[Input records]

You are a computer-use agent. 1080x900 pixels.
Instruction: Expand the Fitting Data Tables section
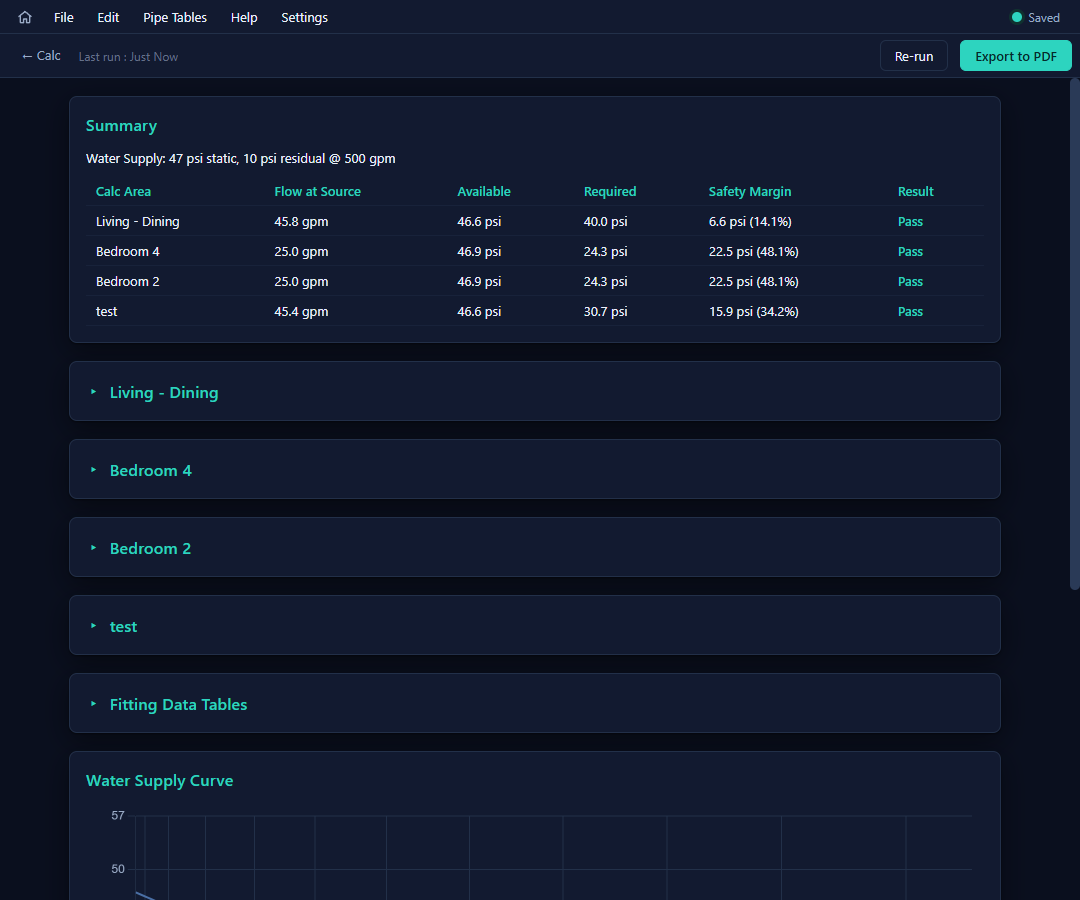coord(534,703)
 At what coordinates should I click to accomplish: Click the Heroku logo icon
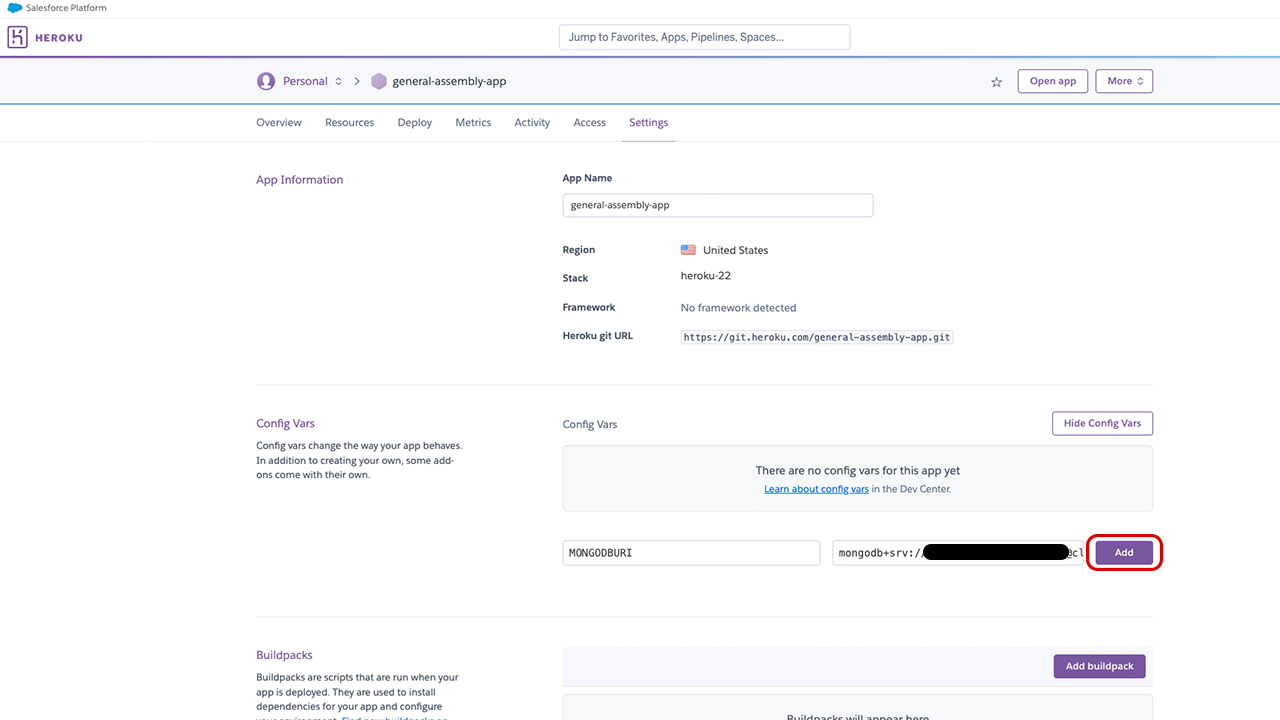18,37
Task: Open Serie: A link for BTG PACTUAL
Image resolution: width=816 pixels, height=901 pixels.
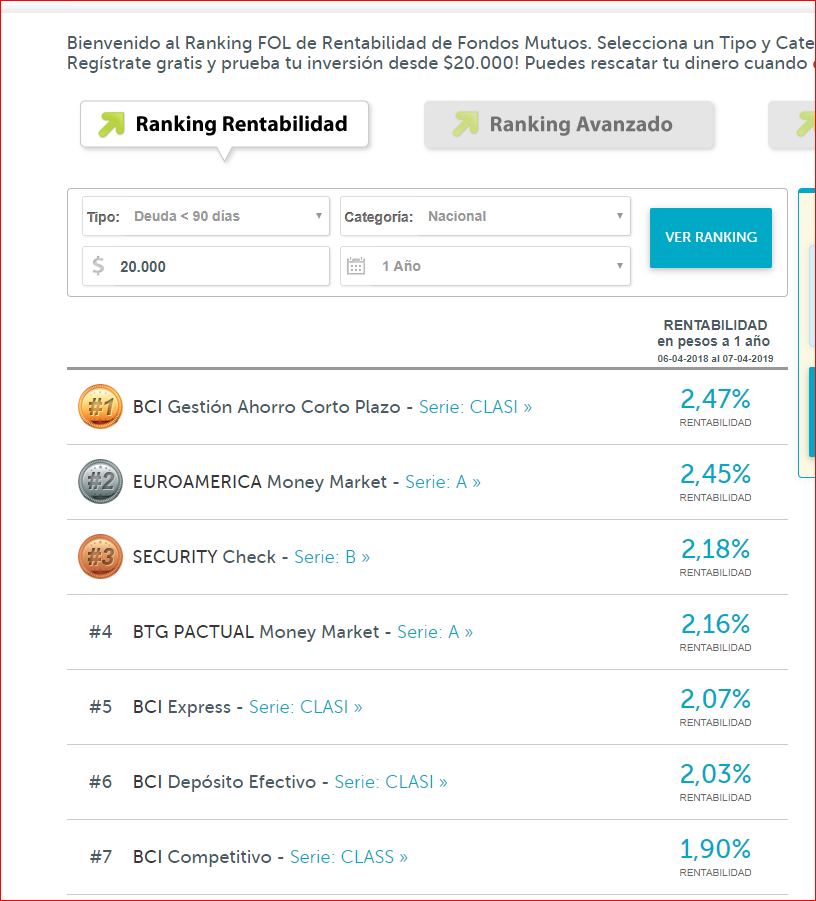Action: [x=435, y=632]
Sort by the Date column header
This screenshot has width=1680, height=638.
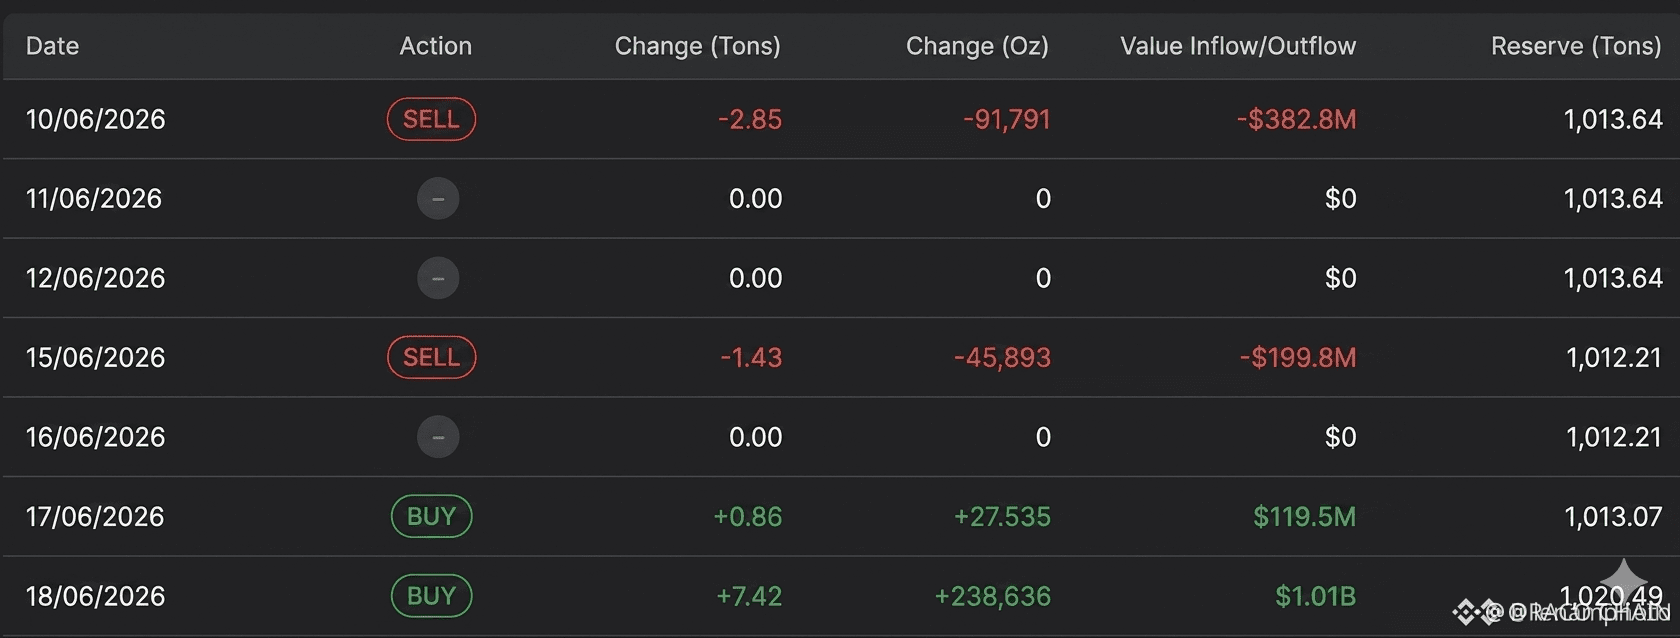[52, 46]
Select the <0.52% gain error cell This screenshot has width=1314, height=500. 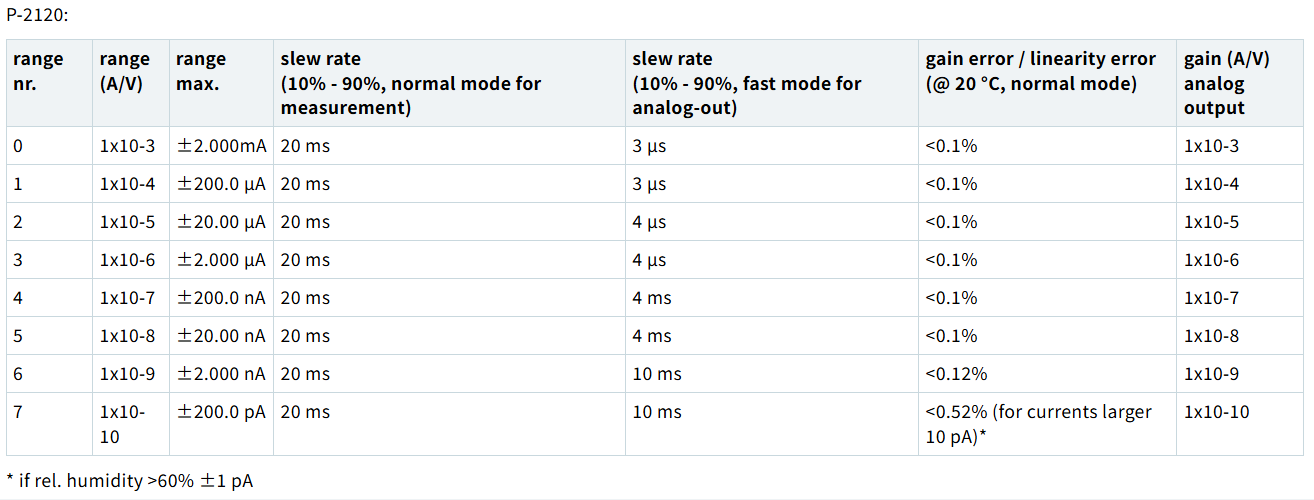pyautogui.click(x=1038, y=424)
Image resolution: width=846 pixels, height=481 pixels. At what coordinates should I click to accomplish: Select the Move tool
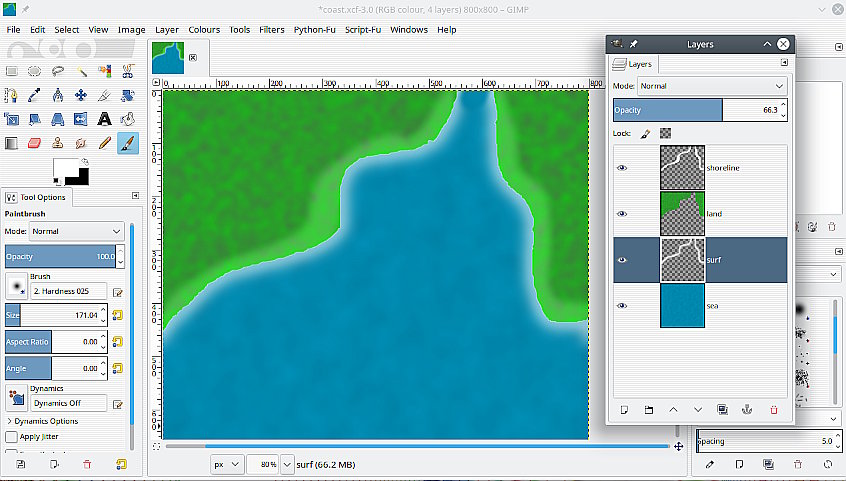(x=81, y=95)
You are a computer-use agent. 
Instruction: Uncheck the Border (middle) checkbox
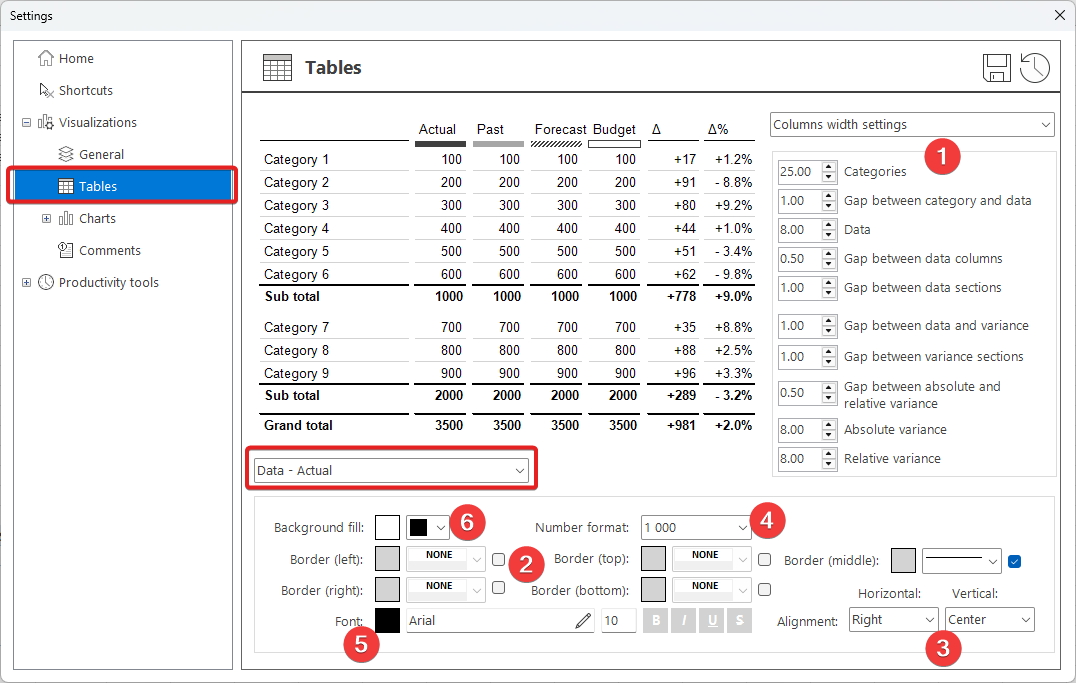[x=1015, y=561]
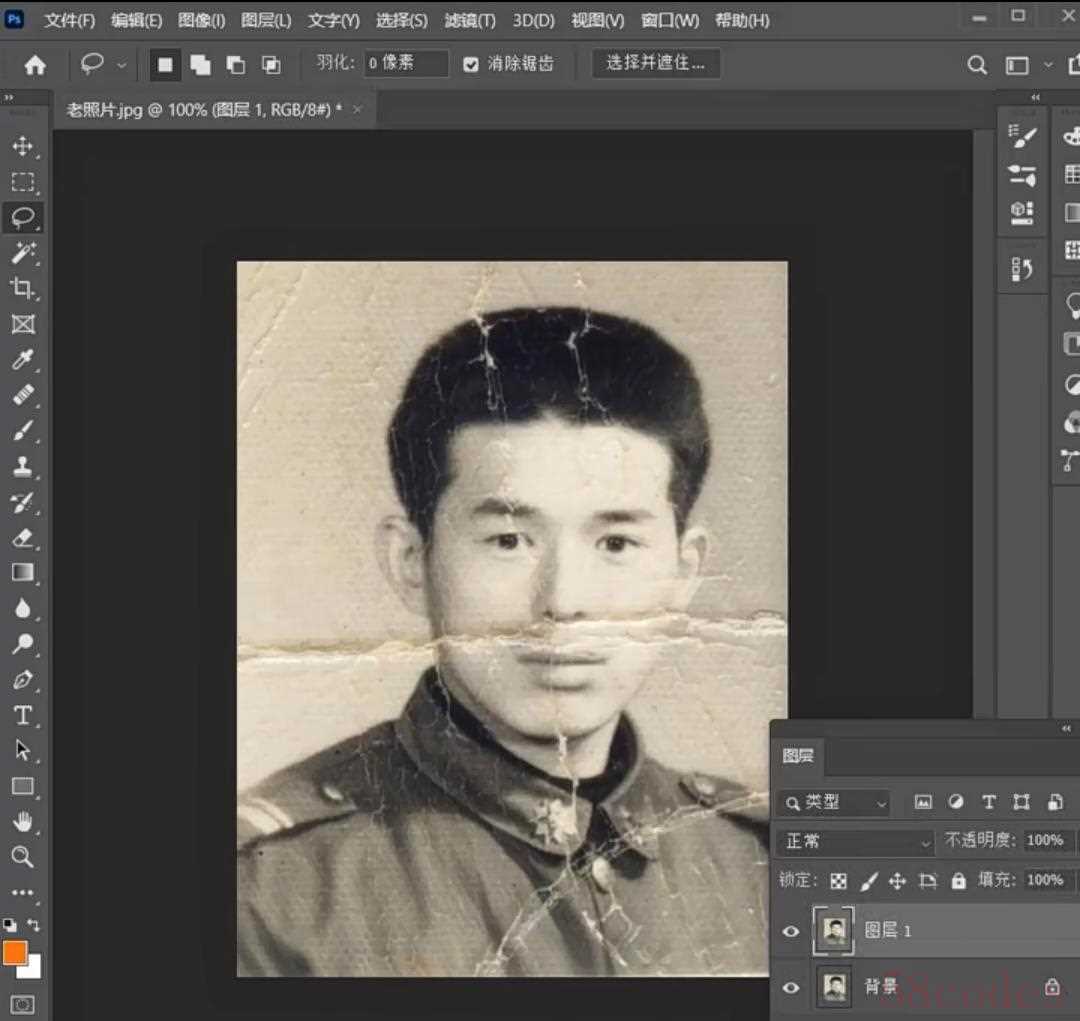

[/Input records]

* [Assignment] Your reply should hold only the lines from the one that contains "Instruction: Uncheck the" through the last line of the records above, exact and complete, and no pictures.

* [Response area]
Instruction: Uncheck the Border (middle) checkbox
[x=1015, y=561]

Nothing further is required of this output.